First group of community college students accepted into UC Riverside California Medicine Scholars Program


UC Riverside School of Medicine welcomes its first class of California Medical Scholars. This is her 37 community college students in upstate Southern California who receive individualized academic support on their way to medical school.

The first class is part of the California Medical Scholarship Program (CMSP), a new state-funded initiative to diversify the primary care physician workforce and address a pressing shortage in the medical workforce. CMSP is a key part of the state’s strategy to close a shortage of more than 4,000 primary care physicians by 2030 and address widening disparities in access to care in rural areas and underserved communities. part.

The School of Medicine’s Pathways program has enhanced community college outreach over the years, including piloting community college instruction with medical students in 2021-2022.

A community college student visits a medical school lab.

Community college students visit a lab at the UCR School of Medicine. (UCR/Faculty of Medicine)

“CMSP is thrilled that community college students will be part of a four-year pathway program from community college to medical school, complete with mentorship, internships and professional development.” The thing is that students are part of a local and statewide resource network.This program aligns with our mission to develop unique physicians, especially to fill the local primary care physician shortage. I do.”

Scholars are offered a variety of mentoring, internships and volunteer medical experiences through the Regional Health Opportunity Hub (RHHO) based at UCR College of Medicine. You will also receive support, including mentoring and networking opportunities with medical professionals and medical students.

“Education and health professionals, community representatives, and stakeholders and advocates for workforce development, health workers, and educational equity worked hard last year to recruit the first cohort of students. “Starting this spring, the program will offer these new academics an opportunity that they may not have had to take on the path to medical school, and ultimately to work as a physician in California. will start.”
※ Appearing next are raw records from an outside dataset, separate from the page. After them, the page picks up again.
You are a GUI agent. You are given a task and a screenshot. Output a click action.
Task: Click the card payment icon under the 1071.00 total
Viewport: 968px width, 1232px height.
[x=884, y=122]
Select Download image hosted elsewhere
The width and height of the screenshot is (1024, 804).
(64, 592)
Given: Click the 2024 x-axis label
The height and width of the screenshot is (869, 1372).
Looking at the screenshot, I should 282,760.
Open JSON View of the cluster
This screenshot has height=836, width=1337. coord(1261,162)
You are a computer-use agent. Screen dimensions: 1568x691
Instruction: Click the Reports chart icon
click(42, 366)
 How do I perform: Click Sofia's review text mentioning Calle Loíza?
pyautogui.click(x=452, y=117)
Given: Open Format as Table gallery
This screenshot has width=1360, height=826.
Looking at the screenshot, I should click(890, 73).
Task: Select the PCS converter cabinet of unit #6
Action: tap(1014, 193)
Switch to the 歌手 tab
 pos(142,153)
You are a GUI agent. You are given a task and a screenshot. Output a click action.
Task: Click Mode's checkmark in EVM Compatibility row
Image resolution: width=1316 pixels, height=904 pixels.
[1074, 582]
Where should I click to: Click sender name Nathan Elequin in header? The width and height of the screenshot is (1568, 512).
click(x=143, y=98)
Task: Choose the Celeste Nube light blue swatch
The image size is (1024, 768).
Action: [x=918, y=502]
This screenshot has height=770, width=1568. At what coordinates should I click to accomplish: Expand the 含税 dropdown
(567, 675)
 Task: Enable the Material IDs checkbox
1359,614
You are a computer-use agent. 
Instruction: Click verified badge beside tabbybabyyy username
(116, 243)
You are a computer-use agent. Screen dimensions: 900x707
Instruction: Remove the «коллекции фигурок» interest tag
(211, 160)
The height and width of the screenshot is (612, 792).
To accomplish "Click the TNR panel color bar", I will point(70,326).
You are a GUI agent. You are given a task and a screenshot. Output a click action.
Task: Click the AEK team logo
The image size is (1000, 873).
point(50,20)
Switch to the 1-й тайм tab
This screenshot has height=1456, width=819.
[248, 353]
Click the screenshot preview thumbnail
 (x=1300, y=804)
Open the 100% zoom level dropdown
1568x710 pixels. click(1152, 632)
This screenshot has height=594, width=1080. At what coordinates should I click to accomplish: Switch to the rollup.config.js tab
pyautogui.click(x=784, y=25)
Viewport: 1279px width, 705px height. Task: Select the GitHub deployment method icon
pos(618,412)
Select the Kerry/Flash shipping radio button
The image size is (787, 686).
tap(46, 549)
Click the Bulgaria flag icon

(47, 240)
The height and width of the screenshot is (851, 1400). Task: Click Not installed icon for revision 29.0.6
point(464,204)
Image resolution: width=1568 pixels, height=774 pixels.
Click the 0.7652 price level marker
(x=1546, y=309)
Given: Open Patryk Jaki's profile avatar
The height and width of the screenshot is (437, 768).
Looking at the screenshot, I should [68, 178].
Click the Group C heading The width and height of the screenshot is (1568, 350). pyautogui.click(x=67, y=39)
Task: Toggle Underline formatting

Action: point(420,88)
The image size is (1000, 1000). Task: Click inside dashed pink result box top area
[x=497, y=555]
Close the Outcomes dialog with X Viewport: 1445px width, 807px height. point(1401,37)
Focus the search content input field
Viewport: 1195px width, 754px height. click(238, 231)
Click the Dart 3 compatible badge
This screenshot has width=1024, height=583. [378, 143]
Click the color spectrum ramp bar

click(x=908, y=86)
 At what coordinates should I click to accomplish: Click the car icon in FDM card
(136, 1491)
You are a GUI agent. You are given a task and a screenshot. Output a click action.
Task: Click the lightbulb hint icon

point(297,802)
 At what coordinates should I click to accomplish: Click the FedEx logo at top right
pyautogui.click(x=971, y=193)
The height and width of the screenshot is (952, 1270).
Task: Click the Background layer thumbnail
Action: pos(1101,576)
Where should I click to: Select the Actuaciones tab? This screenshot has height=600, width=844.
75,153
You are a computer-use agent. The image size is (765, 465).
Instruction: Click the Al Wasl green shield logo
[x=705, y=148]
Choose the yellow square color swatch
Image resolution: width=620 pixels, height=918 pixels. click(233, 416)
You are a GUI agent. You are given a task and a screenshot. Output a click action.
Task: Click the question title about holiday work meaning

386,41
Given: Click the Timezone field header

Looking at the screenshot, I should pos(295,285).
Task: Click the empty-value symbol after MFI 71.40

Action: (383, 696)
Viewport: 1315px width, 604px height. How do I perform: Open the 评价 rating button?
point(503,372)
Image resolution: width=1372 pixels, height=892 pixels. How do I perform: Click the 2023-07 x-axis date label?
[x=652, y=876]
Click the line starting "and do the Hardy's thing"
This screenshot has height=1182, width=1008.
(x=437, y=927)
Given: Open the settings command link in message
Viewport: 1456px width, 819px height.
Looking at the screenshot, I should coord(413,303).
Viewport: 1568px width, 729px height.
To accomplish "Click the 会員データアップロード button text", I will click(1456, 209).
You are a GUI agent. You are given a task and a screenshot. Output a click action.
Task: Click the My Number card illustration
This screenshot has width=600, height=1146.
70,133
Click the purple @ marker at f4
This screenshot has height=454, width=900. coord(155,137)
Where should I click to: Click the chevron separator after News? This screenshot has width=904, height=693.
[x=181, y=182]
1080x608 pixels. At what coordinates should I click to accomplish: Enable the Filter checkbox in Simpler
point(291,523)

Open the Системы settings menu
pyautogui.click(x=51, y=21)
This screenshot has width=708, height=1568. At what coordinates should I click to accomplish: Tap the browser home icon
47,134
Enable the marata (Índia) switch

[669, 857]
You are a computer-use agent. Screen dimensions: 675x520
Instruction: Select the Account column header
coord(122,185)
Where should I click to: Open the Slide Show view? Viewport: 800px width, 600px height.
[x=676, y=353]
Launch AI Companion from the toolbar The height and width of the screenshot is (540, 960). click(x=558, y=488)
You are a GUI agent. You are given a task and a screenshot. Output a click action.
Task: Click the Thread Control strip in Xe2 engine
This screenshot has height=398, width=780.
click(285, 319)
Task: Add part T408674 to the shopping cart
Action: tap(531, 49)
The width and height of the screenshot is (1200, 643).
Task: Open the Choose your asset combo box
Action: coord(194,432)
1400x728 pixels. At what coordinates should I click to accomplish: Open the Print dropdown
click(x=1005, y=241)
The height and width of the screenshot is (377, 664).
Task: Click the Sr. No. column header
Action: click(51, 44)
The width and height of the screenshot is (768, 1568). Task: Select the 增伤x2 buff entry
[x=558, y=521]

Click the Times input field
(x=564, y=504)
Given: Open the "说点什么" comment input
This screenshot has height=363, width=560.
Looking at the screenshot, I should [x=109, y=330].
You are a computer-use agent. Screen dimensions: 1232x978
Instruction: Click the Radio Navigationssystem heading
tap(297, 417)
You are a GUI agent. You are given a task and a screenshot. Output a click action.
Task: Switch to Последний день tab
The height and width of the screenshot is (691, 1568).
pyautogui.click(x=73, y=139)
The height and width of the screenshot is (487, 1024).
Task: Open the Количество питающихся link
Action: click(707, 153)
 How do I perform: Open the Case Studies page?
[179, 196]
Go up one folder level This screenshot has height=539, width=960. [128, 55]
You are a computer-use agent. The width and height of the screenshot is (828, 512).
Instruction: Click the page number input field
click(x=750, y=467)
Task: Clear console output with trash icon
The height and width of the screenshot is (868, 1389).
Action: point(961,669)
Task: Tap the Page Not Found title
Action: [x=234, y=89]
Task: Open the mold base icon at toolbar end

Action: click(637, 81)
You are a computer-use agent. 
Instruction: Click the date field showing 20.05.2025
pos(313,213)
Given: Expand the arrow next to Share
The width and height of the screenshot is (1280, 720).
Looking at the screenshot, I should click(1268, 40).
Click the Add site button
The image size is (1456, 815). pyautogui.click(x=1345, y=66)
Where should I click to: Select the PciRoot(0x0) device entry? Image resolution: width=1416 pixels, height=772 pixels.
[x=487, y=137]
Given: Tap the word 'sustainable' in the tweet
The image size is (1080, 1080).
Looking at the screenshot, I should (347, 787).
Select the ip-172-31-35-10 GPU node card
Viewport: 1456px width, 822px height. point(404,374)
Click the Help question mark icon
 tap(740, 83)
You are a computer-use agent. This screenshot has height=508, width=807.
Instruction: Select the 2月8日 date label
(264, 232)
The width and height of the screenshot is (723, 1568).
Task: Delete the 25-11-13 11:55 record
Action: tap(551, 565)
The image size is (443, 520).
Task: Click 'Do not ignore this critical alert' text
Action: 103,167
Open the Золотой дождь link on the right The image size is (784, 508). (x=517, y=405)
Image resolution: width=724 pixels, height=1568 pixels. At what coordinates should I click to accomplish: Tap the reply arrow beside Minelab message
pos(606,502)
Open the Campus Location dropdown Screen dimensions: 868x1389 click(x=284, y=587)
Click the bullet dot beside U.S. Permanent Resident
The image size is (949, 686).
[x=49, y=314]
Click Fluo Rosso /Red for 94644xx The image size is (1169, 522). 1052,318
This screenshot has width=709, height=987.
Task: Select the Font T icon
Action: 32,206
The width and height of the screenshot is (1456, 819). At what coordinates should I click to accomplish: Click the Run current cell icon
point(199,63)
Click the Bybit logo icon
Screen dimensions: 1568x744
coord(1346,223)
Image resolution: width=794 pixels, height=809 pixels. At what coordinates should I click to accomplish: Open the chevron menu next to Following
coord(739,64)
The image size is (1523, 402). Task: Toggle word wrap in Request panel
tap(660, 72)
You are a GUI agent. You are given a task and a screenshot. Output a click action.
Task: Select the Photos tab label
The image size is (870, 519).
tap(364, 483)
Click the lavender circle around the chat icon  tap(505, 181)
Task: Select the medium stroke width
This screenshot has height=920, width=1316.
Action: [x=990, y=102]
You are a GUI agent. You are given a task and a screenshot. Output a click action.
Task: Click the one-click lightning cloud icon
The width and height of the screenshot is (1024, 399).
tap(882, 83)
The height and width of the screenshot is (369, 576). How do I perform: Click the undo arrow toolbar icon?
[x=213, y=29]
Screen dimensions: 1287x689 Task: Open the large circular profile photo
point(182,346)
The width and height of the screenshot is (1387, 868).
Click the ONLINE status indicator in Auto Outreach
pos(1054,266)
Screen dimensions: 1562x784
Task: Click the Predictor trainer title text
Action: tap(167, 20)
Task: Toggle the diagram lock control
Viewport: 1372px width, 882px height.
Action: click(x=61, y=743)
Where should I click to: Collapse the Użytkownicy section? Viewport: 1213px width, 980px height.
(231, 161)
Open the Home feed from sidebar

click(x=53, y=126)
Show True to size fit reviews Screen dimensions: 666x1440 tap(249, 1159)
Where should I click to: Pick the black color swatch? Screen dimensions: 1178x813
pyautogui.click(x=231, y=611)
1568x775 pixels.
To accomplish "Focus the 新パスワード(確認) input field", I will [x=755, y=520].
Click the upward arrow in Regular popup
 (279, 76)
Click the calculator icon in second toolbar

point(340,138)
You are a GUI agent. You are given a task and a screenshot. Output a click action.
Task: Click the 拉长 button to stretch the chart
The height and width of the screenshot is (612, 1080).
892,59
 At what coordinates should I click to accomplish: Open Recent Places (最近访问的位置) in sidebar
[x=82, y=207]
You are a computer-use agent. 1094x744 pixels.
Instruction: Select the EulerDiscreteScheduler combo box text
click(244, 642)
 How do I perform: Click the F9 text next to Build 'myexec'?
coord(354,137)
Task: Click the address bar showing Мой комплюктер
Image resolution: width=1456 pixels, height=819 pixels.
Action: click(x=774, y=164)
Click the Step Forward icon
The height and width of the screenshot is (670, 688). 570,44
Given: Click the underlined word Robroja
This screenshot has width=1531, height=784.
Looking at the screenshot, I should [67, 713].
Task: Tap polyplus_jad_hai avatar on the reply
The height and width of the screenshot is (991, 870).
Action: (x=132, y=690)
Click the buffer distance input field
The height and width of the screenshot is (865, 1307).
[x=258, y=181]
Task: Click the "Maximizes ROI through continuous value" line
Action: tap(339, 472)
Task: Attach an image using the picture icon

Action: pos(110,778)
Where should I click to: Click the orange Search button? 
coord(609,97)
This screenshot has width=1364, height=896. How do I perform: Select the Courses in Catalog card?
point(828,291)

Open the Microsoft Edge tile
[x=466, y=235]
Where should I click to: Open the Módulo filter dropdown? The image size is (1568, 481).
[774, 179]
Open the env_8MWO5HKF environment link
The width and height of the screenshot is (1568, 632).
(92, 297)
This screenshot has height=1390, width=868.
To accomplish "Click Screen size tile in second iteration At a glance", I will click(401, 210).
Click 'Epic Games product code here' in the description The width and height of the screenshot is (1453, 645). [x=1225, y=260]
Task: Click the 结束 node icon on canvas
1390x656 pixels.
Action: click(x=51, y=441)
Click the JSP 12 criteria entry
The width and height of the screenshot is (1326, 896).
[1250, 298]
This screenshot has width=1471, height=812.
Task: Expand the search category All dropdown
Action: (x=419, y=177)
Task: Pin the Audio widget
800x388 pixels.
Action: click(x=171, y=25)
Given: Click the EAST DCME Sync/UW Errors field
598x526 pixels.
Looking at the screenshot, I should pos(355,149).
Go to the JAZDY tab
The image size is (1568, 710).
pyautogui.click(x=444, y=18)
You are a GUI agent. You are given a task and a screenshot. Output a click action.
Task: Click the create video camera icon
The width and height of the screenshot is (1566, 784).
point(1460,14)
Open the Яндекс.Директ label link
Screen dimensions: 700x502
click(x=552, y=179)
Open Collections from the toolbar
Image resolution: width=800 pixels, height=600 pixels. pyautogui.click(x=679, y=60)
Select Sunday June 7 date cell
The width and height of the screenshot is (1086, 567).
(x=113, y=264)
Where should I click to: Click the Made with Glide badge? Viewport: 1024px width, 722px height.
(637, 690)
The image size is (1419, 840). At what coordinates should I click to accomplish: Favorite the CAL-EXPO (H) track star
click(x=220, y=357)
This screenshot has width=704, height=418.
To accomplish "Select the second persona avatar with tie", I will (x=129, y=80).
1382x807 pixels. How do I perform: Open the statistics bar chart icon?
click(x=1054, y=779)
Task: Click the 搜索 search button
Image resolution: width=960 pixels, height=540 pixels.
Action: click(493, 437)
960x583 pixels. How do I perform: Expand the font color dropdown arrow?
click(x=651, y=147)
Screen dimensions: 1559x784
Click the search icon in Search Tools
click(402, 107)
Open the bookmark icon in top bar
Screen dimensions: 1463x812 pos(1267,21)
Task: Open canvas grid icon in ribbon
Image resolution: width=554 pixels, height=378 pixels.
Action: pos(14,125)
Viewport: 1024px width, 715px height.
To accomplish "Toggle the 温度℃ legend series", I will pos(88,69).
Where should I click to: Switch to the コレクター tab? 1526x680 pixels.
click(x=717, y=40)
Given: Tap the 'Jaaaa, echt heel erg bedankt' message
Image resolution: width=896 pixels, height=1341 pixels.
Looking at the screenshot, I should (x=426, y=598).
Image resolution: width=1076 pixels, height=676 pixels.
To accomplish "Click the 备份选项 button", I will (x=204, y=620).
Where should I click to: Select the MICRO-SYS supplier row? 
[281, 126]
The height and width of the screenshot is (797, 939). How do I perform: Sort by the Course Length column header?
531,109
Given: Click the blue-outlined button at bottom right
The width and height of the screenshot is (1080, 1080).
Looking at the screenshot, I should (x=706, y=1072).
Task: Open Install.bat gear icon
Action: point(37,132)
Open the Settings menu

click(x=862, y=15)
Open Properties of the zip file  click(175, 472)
Today, nearly 45% of Californians have inadequate access to primary care physicians, and only 17% of medical students come from underrepresented groups. A survey released in February by the California Health Care Foundation and the University of Chicago’s NORC found that 85% of Californians believe there should be “sufficient numbers of doctors, nurses and other health care providers throughout California.” said to be a key priority. state government to deal with. Additionally, 42% of his black and Latinx residents in California say their communities lack sufficient primary care his providers. This is similar to 53% of San Joaquin Valley residents and 48% of those living in the Inland Empire.

Increasing the number of doctors with underrepresented backgrounds in the medical community, who are likely to practice in rural and low-income areas where the shortage is most acute, is one way to fill the gap. With nearly 2 million students, 69% of whom are of diverse ethnic backgrounds, California Community Colleges are uniquely positioned to improve the diversity of their healthcare workforce.

CMSP’s four RHHOs, which include community colleges, universities, medical colleges, community health clinics, and community-based organizations, work together to provide more pre-medical opportunities for students. The Inland Empire RHHO is led by his UCR medical school, while the other three RHHOs are led by:

  • Greater Northern California: UC Davis School of Medicine
  • San Diego: UC San Diego Medical College
  • San Joaquin Valley: UCSF School of Medicine – Fresno

In total, CMSP welcomed 138 California Community College students this month.

The 2021-22 state budget provided $10.5 million for the program’s first three years and was administered by the California Department of Health Care Access and Information. The Foundation for California Community Colleges serves as its central secretariat. The California Endowment, California Wellness Foundation, and California Health Care Foundation are also funders.